[Entries taken from a collection]
------------------------

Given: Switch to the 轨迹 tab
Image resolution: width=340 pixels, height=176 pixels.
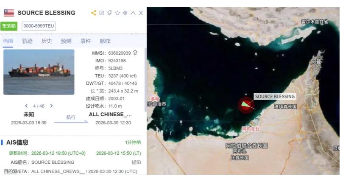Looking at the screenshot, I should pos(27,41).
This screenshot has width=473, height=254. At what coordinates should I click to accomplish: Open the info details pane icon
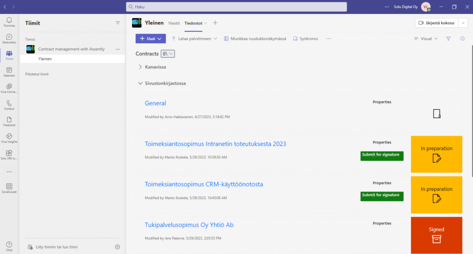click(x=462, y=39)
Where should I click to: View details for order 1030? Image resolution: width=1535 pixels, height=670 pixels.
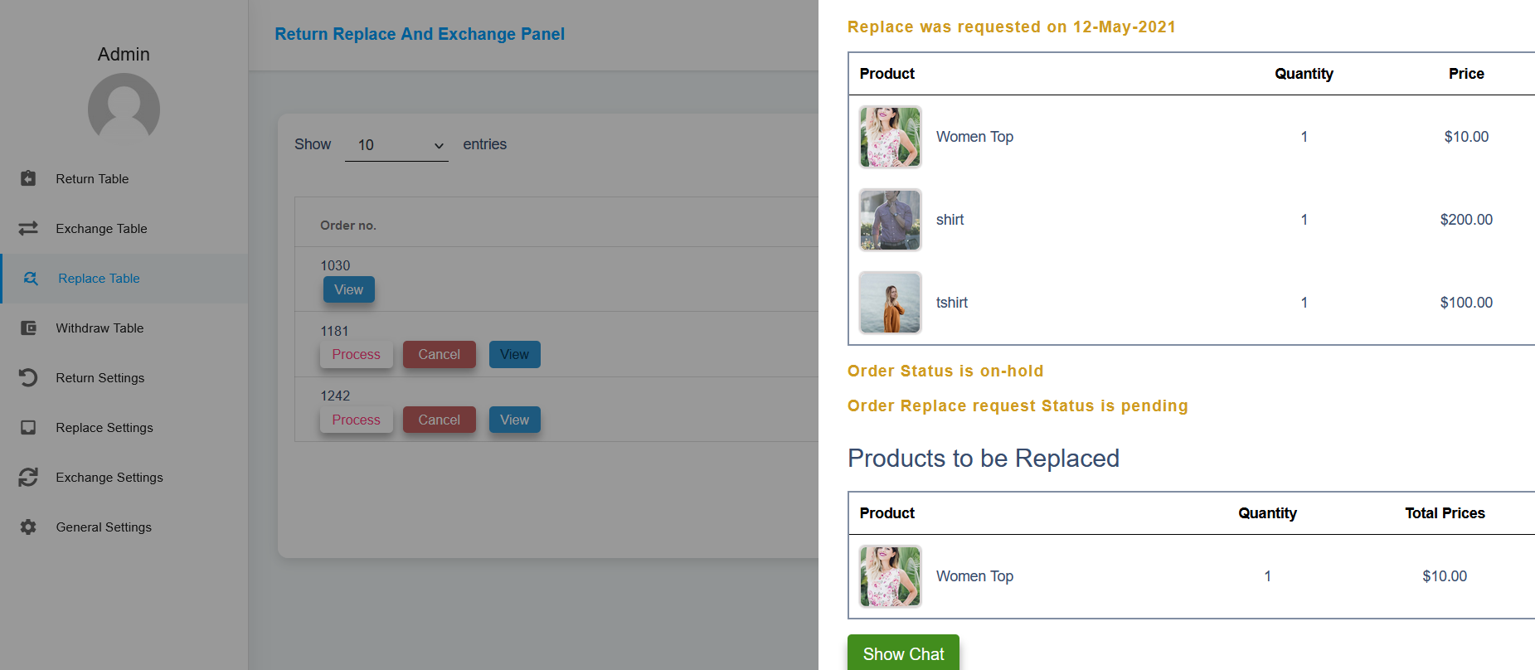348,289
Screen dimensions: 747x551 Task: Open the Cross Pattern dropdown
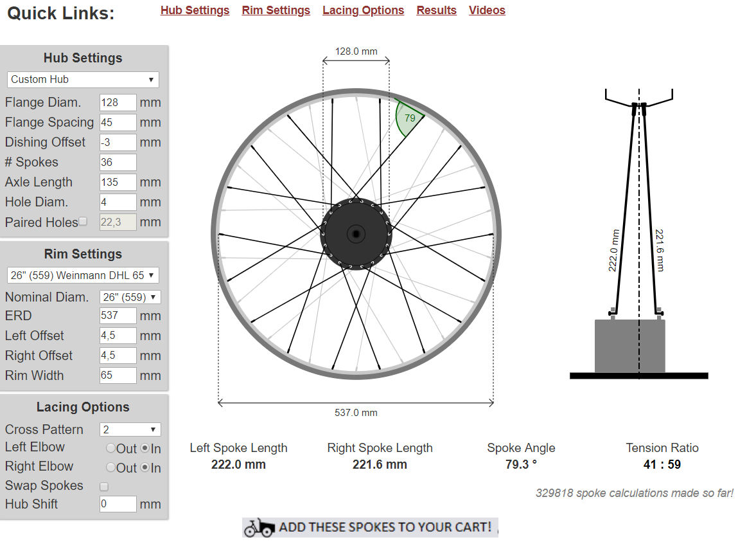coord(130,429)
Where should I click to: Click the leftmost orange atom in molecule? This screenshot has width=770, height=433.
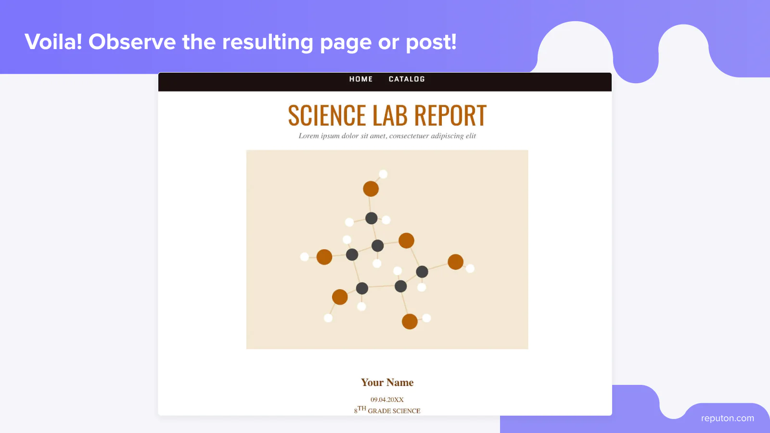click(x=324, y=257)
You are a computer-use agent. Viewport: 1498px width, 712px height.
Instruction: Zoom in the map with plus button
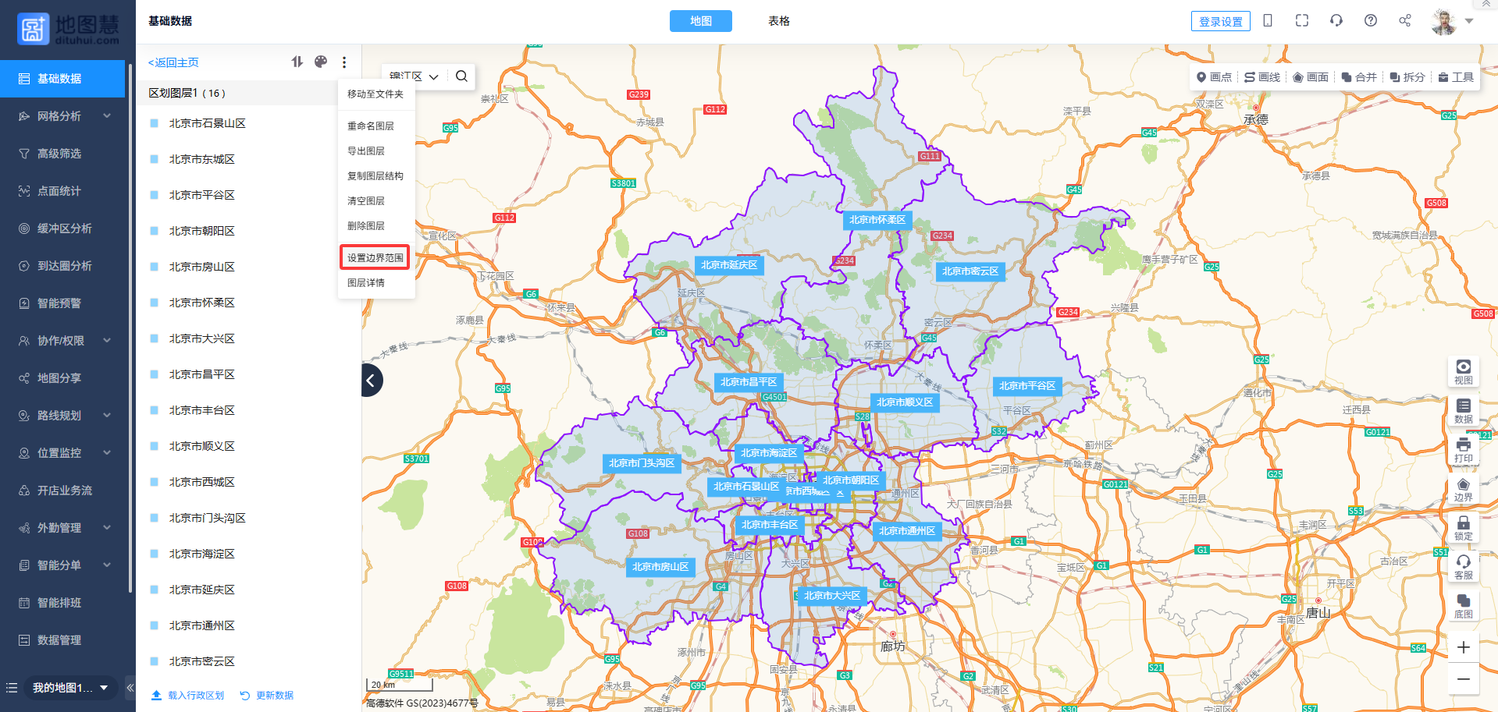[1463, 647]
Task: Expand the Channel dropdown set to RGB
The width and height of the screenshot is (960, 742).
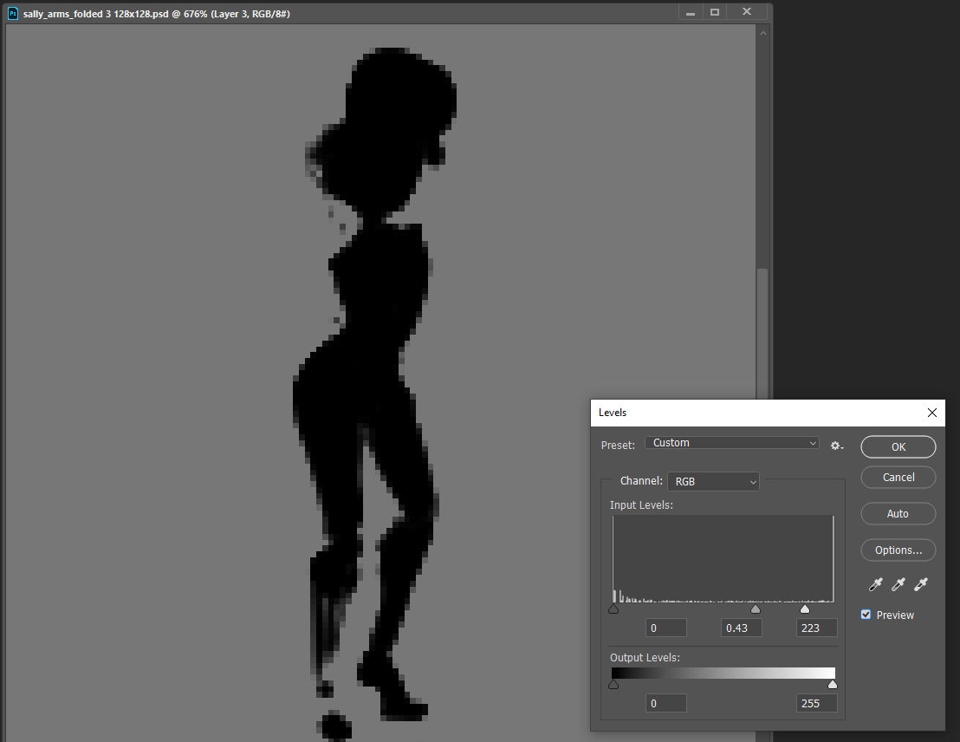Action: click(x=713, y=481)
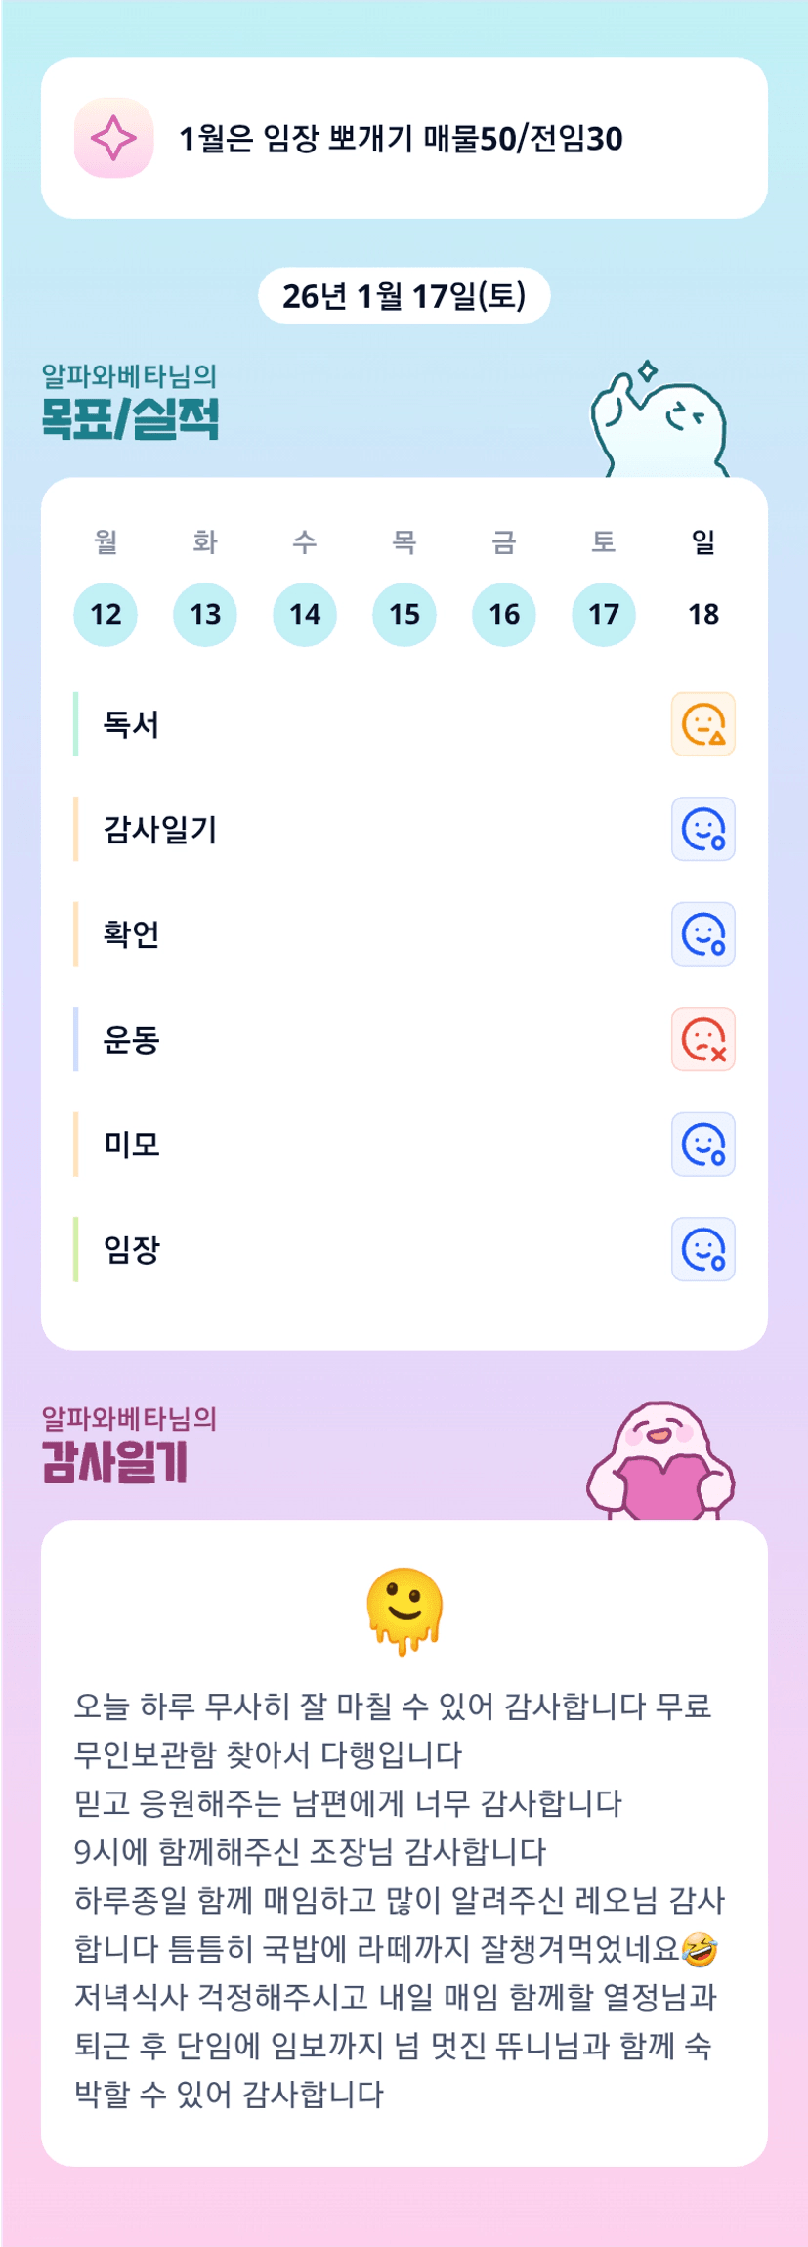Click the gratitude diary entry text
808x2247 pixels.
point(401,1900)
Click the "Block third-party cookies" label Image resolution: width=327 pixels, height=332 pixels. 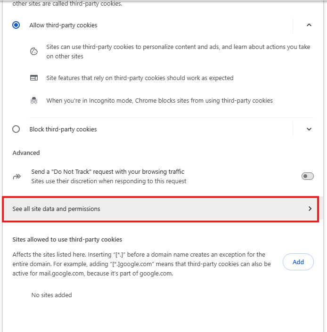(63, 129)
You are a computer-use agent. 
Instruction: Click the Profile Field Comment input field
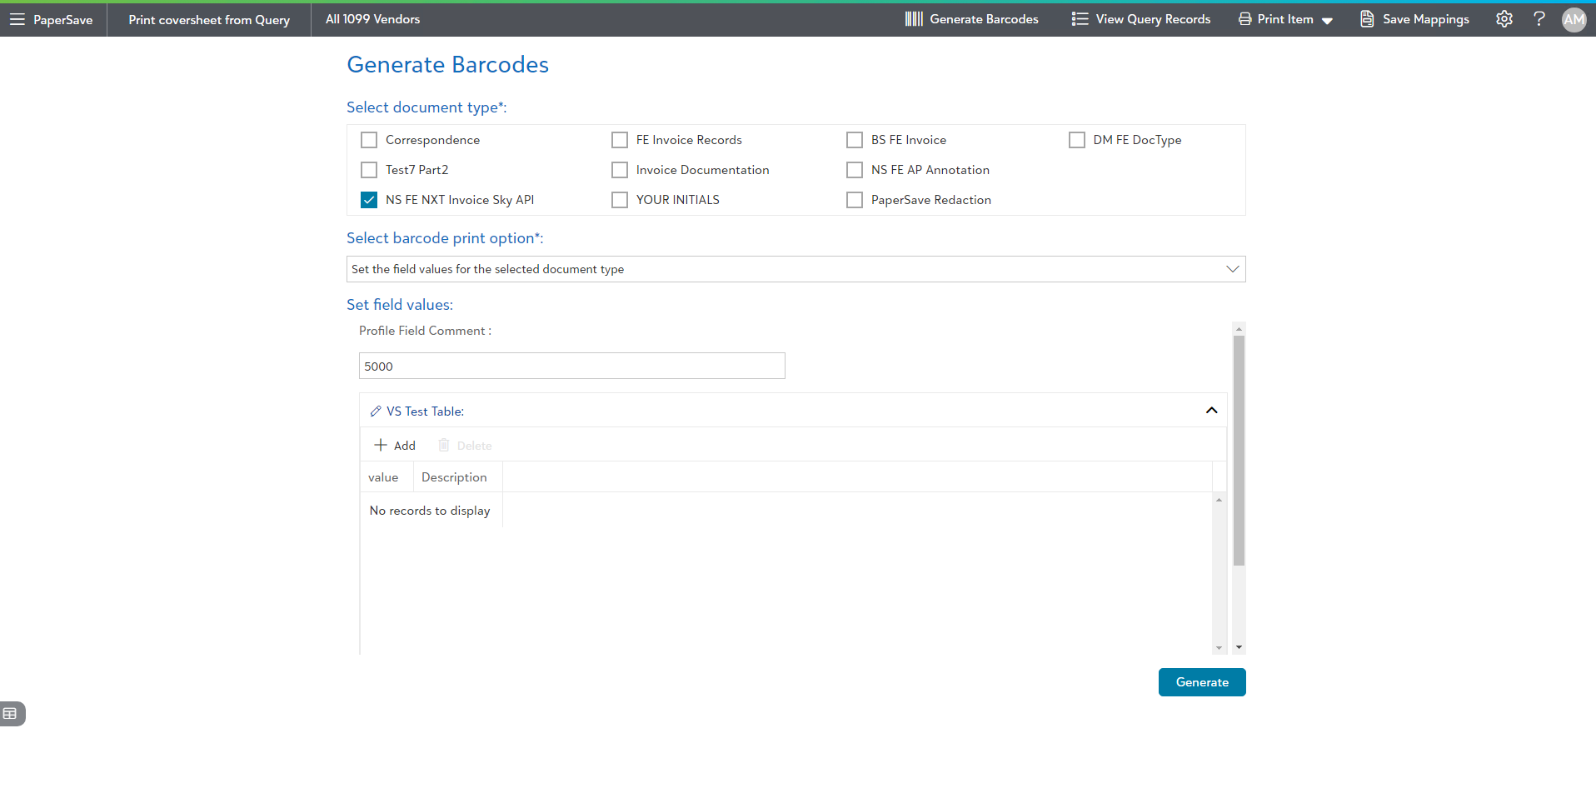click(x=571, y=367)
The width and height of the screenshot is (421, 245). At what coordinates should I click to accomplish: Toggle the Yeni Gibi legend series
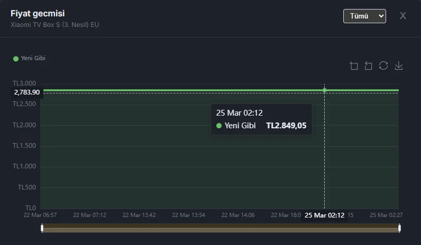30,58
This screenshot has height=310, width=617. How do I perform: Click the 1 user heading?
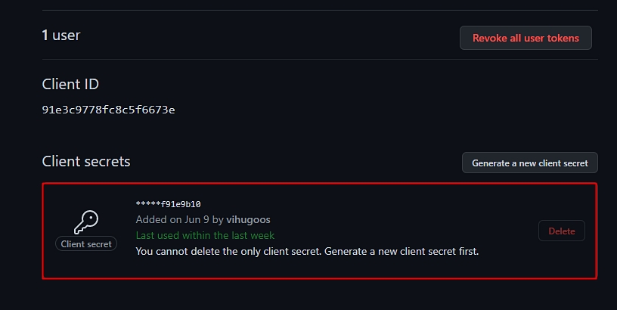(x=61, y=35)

------------------------

What the exercise asks:
Copy out exactly the lines between the line that contains "This screenshot has height=310, width=617." and the last line of the records, both ends included; leave out every picture.

Exercise output:
This screenshot has height=310, width=617. How do I perform: Click the 1 user heading?
(x=61, y=35)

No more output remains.